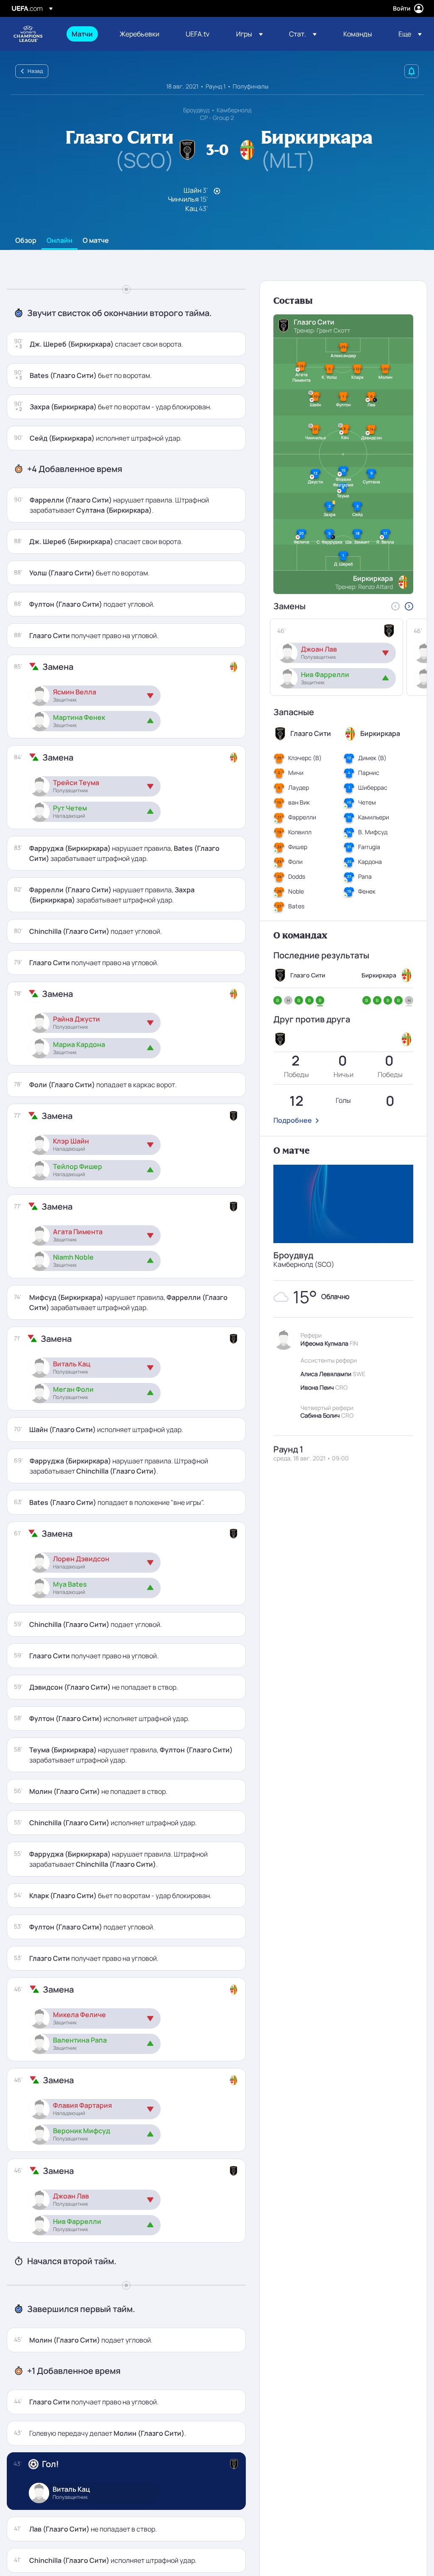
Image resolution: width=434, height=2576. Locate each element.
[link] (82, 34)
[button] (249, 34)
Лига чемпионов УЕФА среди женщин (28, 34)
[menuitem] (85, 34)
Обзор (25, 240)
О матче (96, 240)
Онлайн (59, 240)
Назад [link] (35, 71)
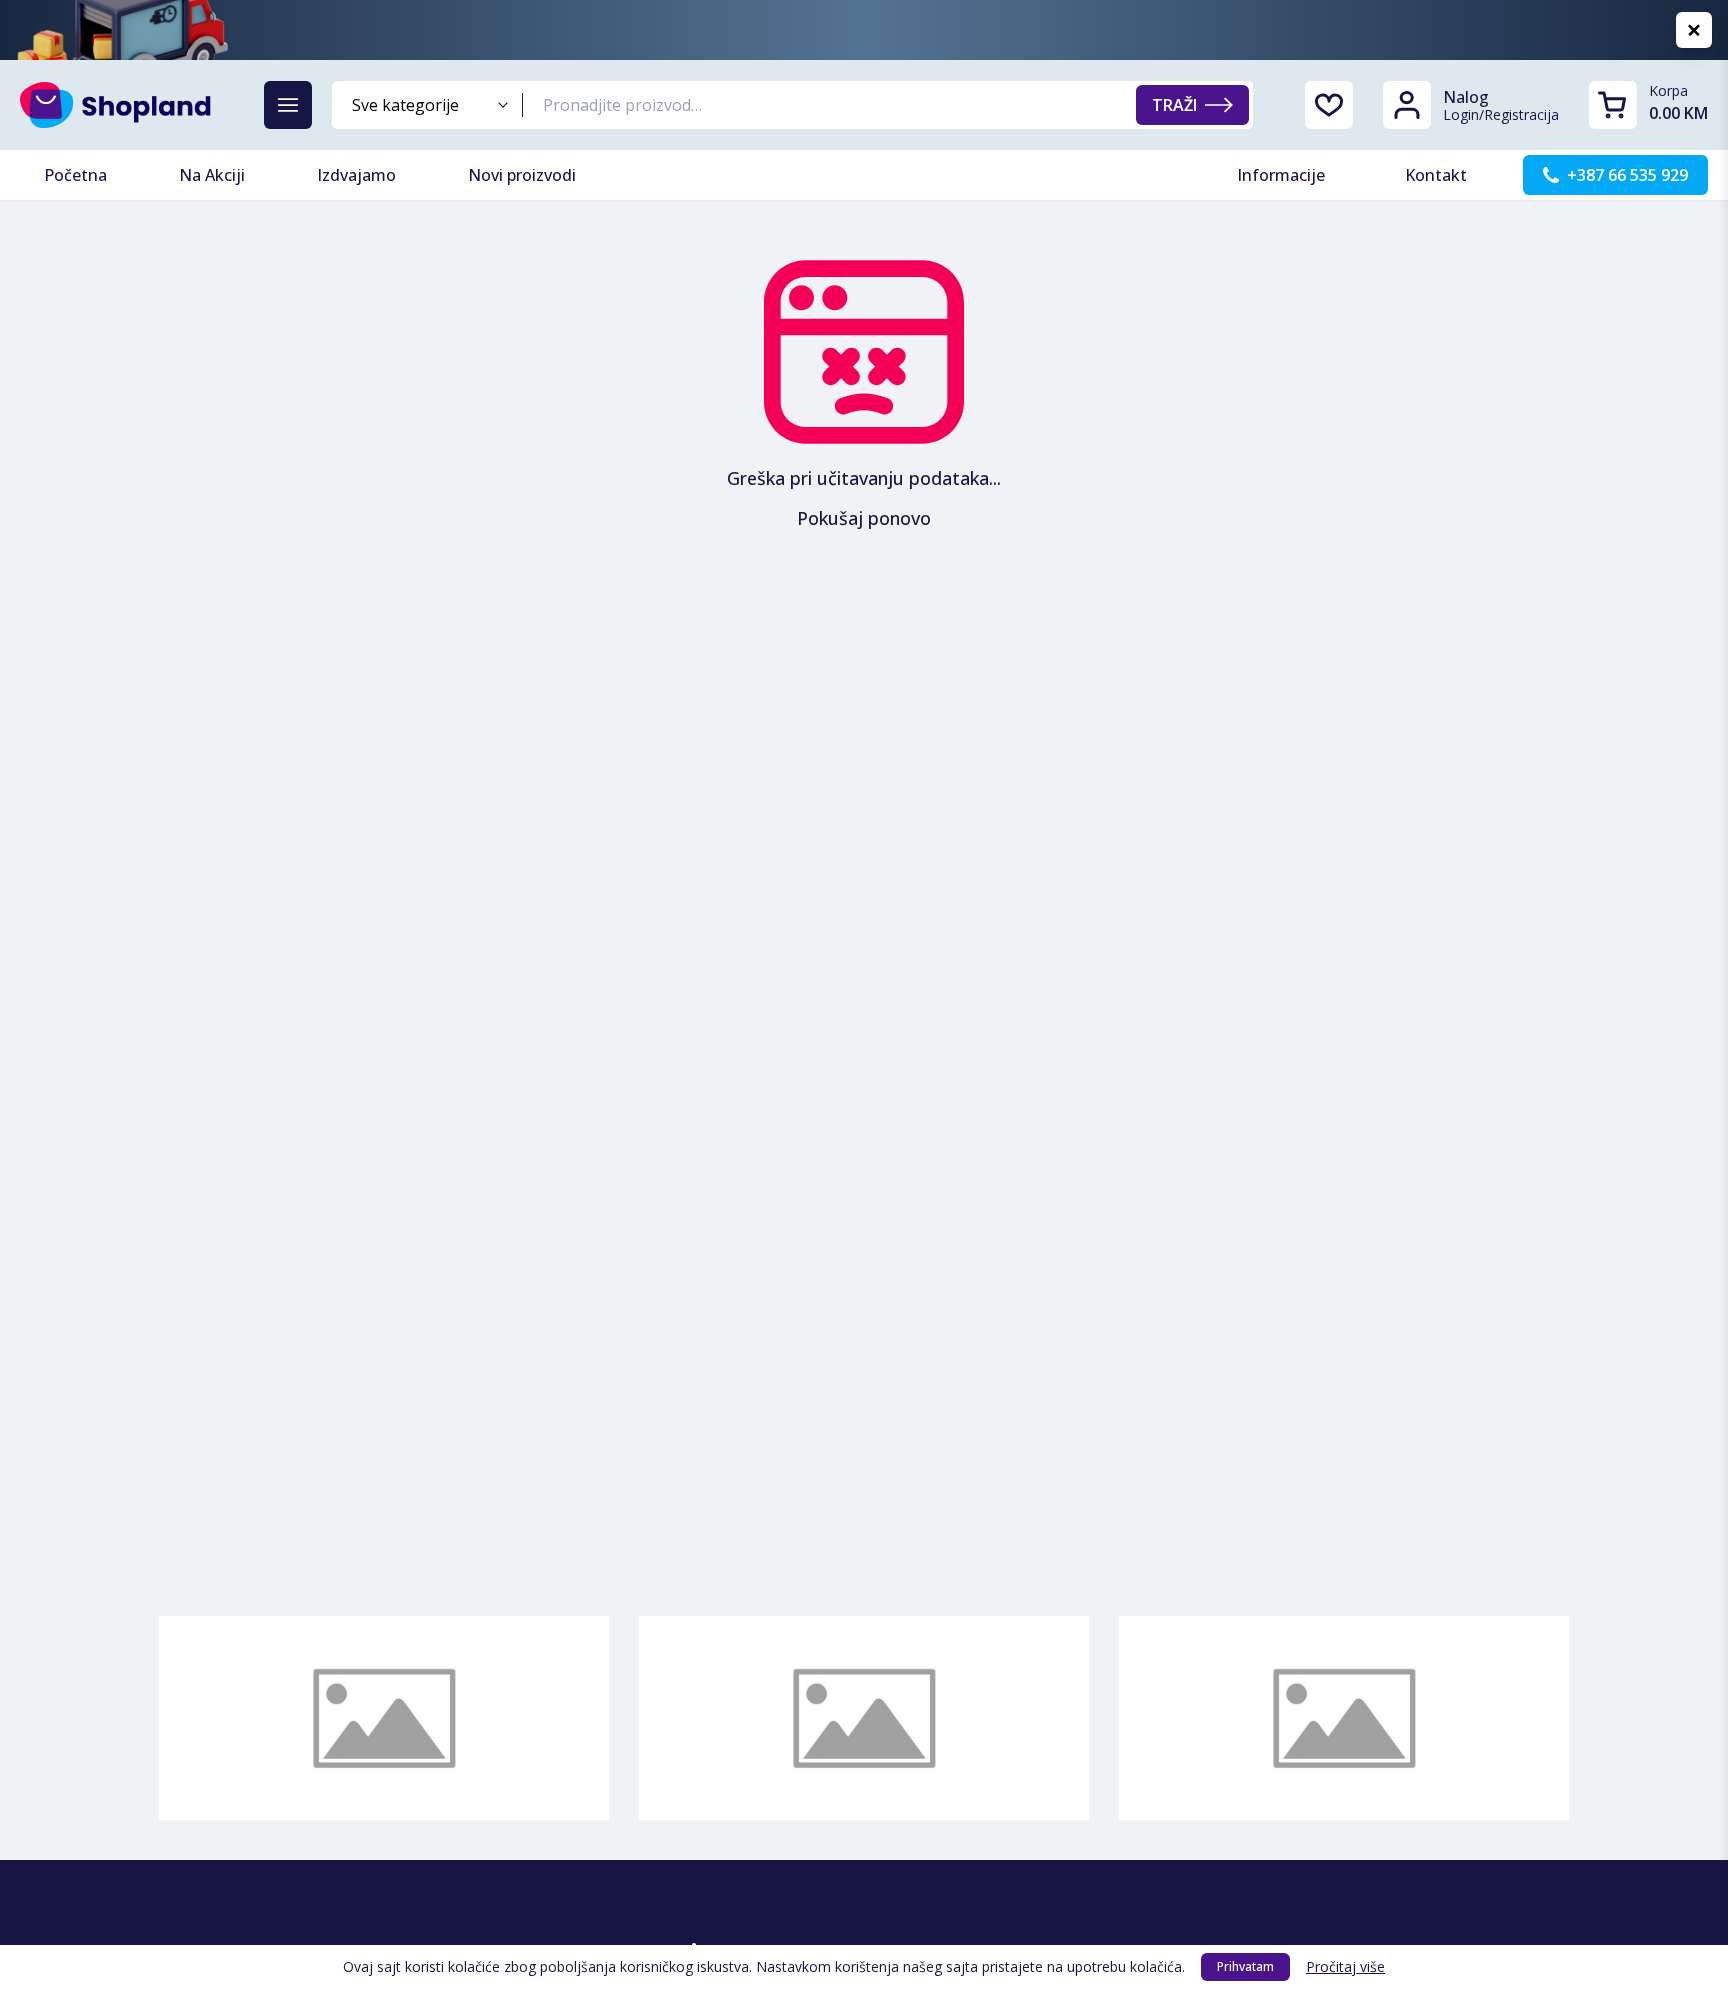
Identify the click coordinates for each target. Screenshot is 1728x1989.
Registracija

===============

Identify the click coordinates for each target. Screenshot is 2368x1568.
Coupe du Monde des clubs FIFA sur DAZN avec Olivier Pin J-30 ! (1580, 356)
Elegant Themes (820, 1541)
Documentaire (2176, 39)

===============

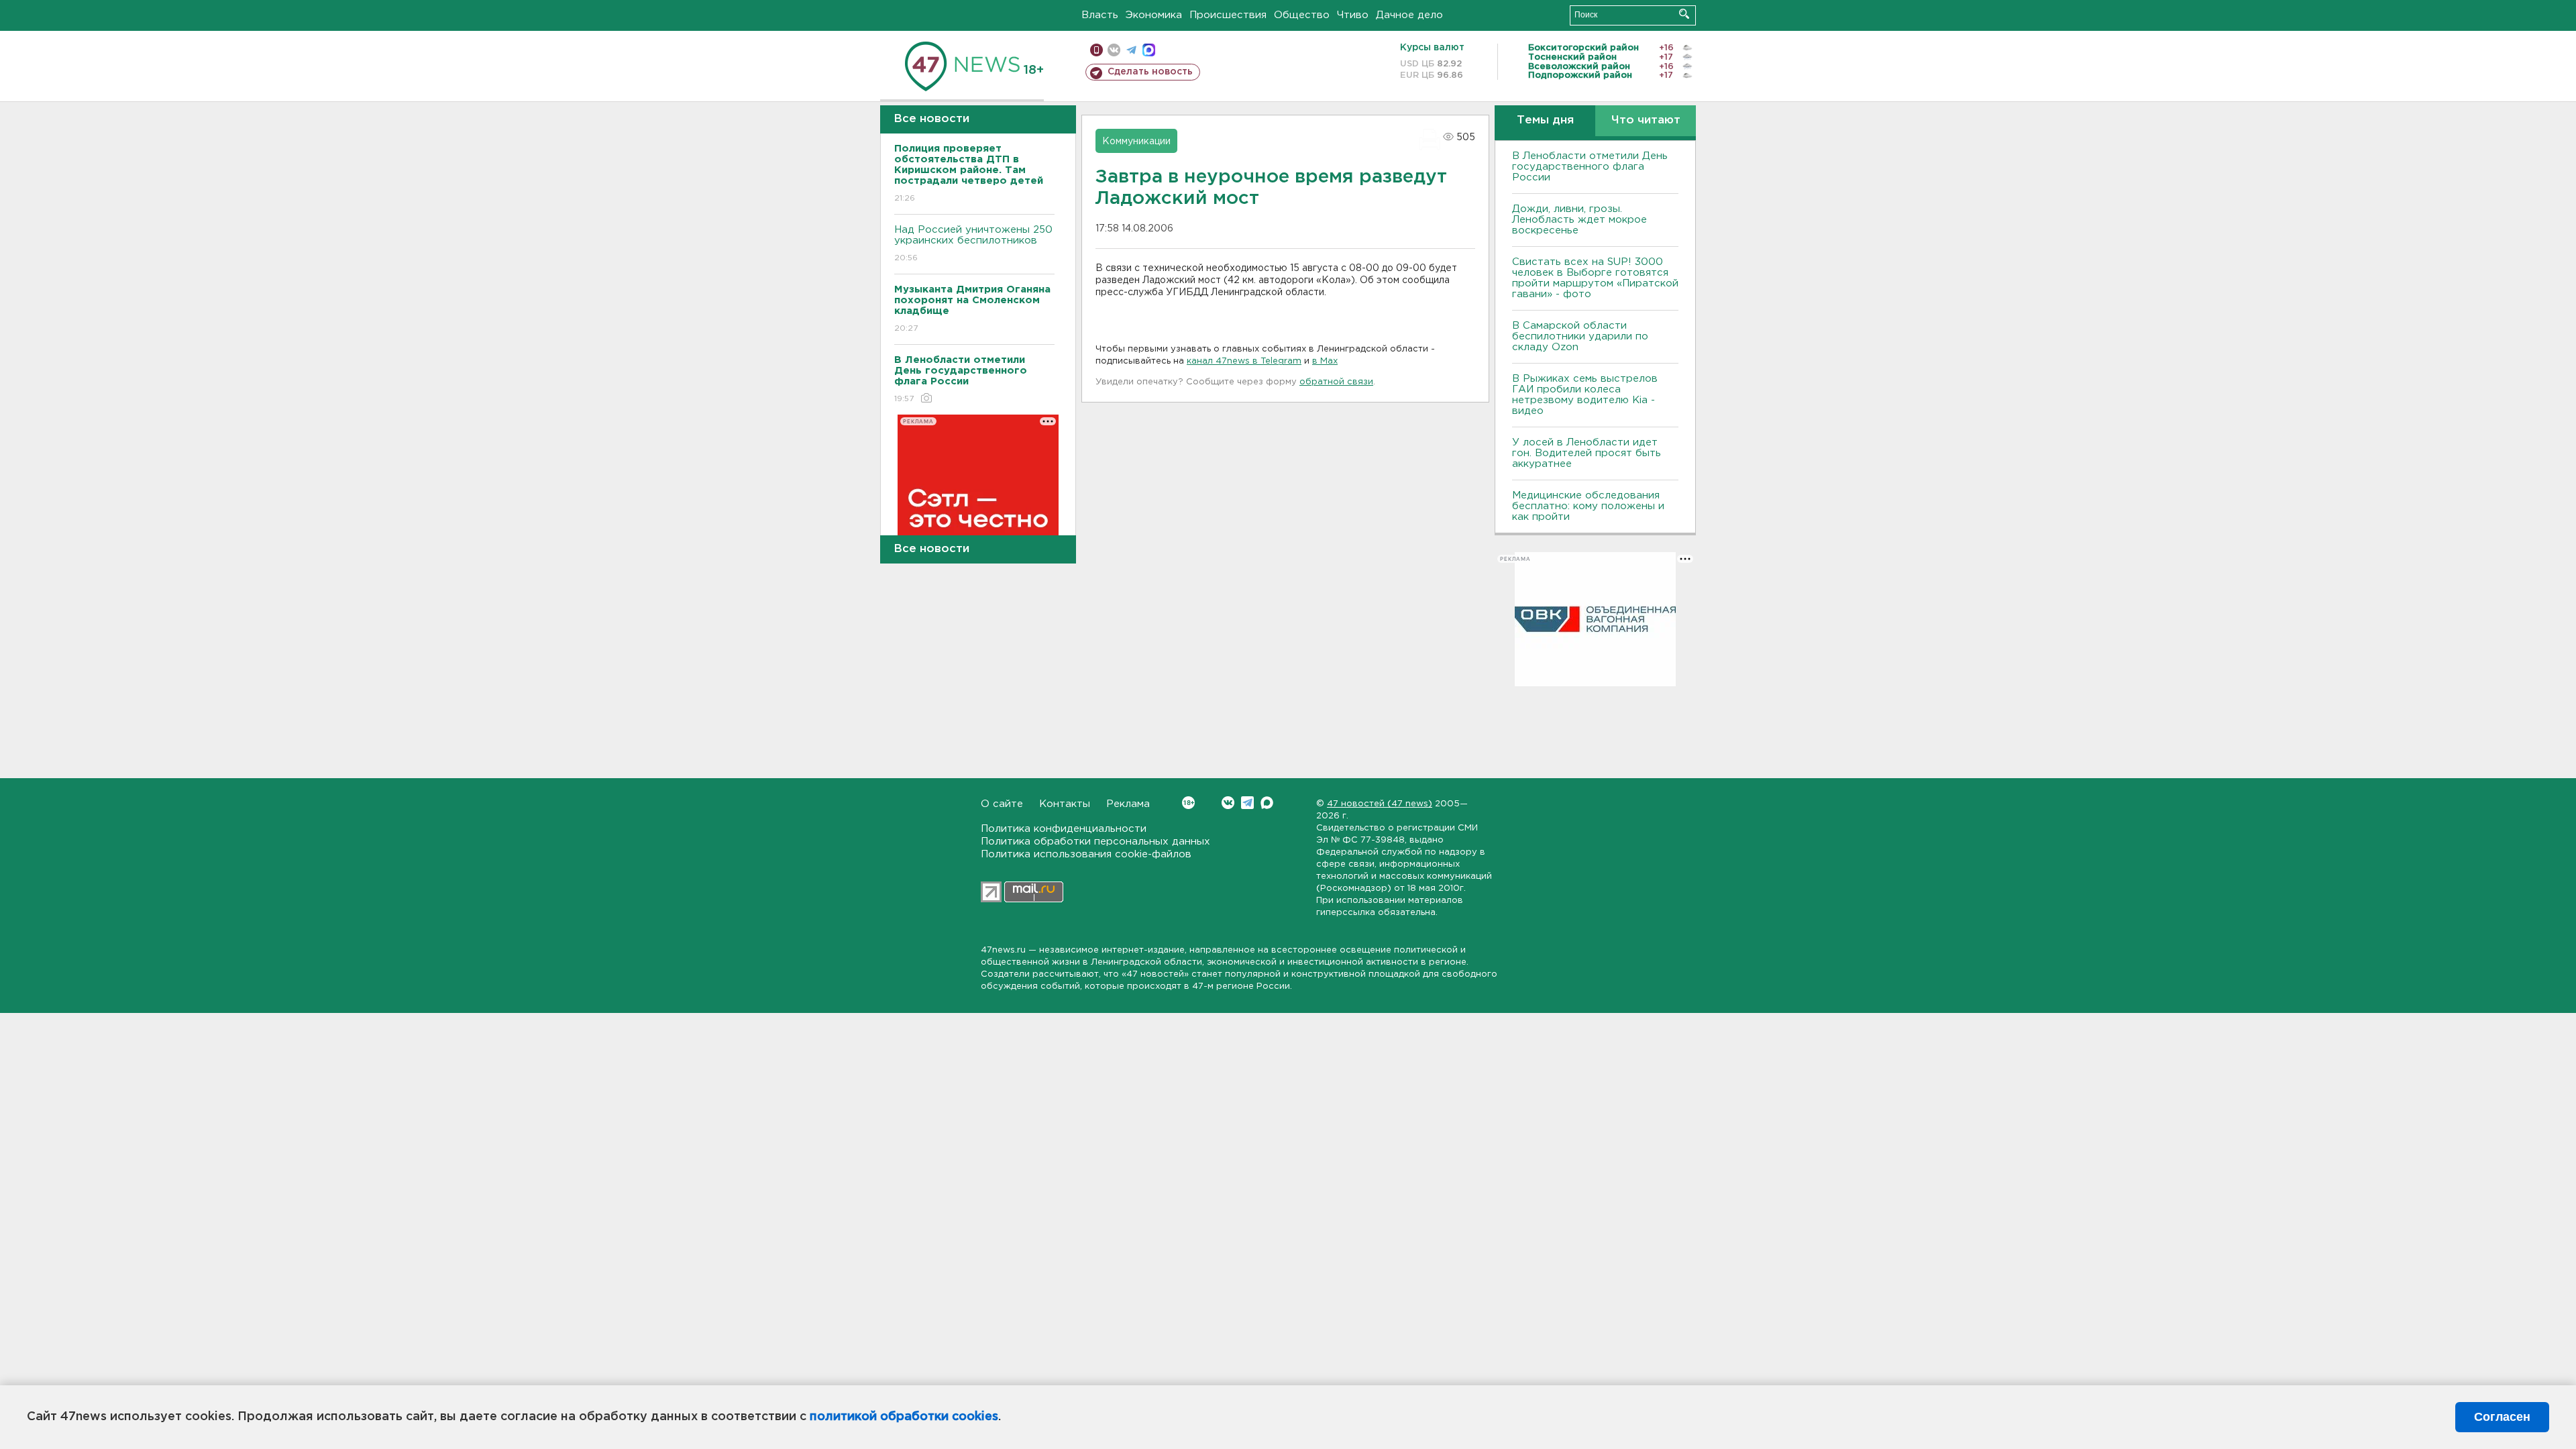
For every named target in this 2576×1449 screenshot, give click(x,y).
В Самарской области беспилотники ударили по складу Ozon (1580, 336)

===============

### PROBLEM TO WORK ON
Reproduce the lines above, beginning at the line with "Screenshot is 1728x1989." and stopping after the line with "Registracija", exactly as they are.

### ANSWER SPACE
Identify the click coordinates for each target. Screenshot is 1728x1989.
Registracija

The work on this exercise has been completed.